# Paphiopedilum wilhelminae



## eggshells (Nov 17, 2013)

Finally blooming and it's a dark one.




Paph. wilhelminae by paphioman, on Flickr




Paph. wilhelminae by paphioman, on Flickr


----------



## papheteer (Nov 17, 2013)

That's one superb clone!!! Great job!


----------



## eaborne (Nov 17, 2013)

Nice twisting to the petals!


----------



## Rick (Nov 17, 2013)

I like it:clap:

How big is that plant?


----------



## Trithor (Nov 17, 2013)

Long stem on those flowers. I love it when the first flower starts well above the foliage. Great presentation, and lovely flowers too. Great job.


----------



## Leo_5313 (Nov 18, 2013)

Love it. Very nice!


----------



## Stone (Nov 18, 2013)

Beautiful!


----------



## eggshells (Nov 18, 2013)

Thanks!



Rick said:


> I like it:clap:
> 
> How big is that plant?



The flowering growth measures 48 cm leaf span tip to tip.


----------



## raymond (Nov 18, 2013)

nice color


----------



## Trithor (Nov 18, 2013)

eggshells said:


> Thanks!
> 
> 
> 
> The flowering growth measures 48 cm leaf span tip to tip.



That is huge for a wilhelminae! Or am I mistaken? I always thought the larger plants were praestans, but have never had a clear picture in my own mind as to what distinguishes them


----------



## eggshells (Nov 18, 2013)

Trithor said:


> That is huge for a wilhelminae! Or am I mistaken? I always thought the larger plants were praestans, but have never had a clear picture in my own mind as to what distinguishes them



Actually, I thought the same too. And it was true when I got the plant. It was compact. The biggest flowering growth was about 6" in leaf span 2 unbloomed at one bloomed growth at that time. Then the plant got bigger for some reason. Me and my friend had always suspected that it was probably grown cooler that I am currently growing it hence the increase in growth size.

**Work instructions:** In the Paphiopedilum wilhelminae thread, what leaf span is given for the flowering growth? The listing below is not needed.

Stored items:
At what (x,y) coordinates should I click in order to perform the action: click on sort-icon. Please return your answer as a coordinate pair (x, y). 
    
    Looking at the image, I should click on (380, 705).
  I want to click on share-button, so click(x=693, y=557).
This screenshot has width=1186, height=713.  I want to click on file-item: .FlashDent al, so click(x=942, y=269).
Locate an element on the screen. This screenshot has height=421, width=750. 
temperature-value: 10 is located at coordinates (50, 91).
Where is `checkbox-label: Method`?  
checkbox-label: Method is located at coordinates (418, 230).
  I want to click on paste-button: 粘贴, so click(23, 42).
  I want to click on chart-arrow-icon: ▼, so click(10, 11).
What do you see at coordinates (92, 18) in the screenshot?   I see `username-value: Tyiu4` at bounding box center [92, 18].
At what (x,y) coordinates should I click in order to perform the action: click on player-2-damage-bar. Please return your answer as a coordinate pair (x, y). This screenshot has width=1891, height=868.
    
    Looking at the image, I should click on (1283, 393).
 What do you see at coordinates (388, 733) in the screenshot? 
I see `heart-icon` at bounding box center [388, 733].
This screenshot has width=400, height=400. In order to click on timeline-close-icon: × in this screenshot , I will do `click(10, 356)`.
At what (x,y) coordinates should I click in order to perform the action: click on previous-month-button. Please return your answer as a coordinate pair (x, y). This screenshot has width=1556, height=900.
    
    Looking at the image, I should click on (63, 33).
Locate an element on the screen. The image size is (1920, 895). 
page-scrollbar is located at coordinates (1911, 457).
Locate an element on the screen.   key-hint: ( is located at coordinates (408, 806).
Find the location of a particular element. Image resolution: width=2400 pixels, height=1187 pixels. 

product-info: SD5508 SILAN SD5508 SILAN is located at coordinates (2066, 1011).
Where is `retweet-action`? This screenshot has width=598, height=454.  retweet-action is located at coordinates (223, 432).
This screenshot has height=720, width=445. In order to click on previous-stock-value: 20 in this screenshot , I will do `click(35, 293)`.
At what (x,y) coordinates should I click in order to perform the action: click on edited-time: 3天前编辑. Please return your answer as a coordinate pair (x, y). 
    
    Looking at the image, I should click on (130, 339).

**Reply:** 48 cm, tip to tip.